The blue and white lobed dish is composed of nine wide lobes around a nine-fold centre and is painted with a chinoiserie decor, framed within lines and a double white band. Three Chinese figures are in an oriental landscape, presumably a woman and her two attendants. One attendant stands with a banner or fan on a thin pole in her hand, the other sits on the floor. Four lobed diamond-shaped cartouches have been applied to the flange, each filled with a flower or a butterfly. The space in between is filled with a flower on a ground of ornamental scrolls. The outer rim is blue. The number 16 is painted on the back.

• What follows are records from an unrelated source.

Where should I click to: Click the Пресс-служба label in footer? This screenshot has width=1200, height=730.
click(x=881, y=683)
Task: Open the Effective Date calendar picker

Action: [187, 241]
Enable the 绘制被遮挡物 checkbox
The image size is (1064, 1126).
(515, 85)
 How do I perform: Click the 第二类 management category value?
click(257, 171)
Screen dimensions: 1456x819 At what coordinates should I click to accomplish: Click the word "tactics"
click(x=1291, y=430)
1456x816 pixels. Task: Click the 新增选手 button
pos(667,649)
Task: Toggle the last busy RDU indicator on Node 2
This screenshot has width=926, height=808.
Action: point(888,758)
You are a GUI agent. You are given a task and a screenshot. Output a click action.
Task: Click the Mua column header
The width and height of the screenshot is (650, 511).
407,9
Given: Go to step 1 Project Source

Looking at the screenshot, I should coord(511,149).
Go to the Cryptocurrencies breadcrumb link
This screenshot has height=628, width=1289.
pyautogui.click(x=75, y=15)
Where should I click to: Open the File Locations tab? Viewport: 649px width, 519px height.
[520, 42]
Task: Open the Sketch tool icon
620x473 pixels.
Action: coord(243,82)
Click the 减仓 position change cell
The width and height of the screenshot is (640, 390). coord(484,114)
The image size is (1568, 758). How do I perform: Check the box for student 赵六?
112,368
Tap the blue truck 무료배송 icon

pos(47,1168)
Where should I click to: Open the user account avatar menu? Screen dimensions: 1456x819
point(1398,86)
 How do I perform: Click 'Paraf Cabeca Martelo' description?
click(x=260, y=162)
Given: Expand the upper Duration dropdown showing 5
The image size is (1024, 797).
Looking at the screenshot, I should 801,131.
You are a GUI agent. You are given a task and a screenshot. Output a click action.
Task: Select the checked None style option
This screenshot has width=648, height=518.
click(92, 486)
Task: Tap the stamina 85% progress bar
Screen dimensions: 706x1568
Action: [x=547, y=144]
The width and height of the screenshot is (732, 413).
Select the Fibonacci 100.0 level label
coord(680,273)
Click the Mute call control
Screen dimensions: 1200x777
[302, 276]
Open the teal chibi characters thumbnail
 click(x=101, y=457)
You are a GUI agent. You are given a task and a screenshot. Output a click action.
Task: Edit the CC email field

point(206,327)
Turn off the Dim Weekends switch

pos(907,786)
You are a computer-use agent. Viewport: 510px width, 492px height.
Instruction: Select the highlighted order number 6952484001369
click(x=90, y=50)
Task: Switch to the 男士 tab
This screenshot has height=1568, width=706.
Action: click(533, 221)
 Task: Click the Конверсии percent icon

Dimensions: diameter 35 cm / 13.77 in.
A little Cobalt oxide has been added to the tin glaze, giving it a light blue colour. The border decoration is exceptional for lobed dishes. The decoration is inspired by Chinese porcelain from the transitional period at the end of the Ming and the start of the Qing dynasty. The porcelain of the last Ming emperor Chongzhen (reigned 1628-1644), the first Qing emperor Shunzi (reigned 1644-1662) and the initial period until 1674 of his successor Kangxi (reigned 1662-1722) may have served as examples for this dish. The transition period in China lasted more than 60 years (1620-1683) and was accompanied by much unrest, conflict and war. The Ming dynasty finally fell in 1644, but it took decades before peace returned to China. For example, the porcelain kilns in Jingdezhen, the main porcelain city in China, were destroyed in 1674.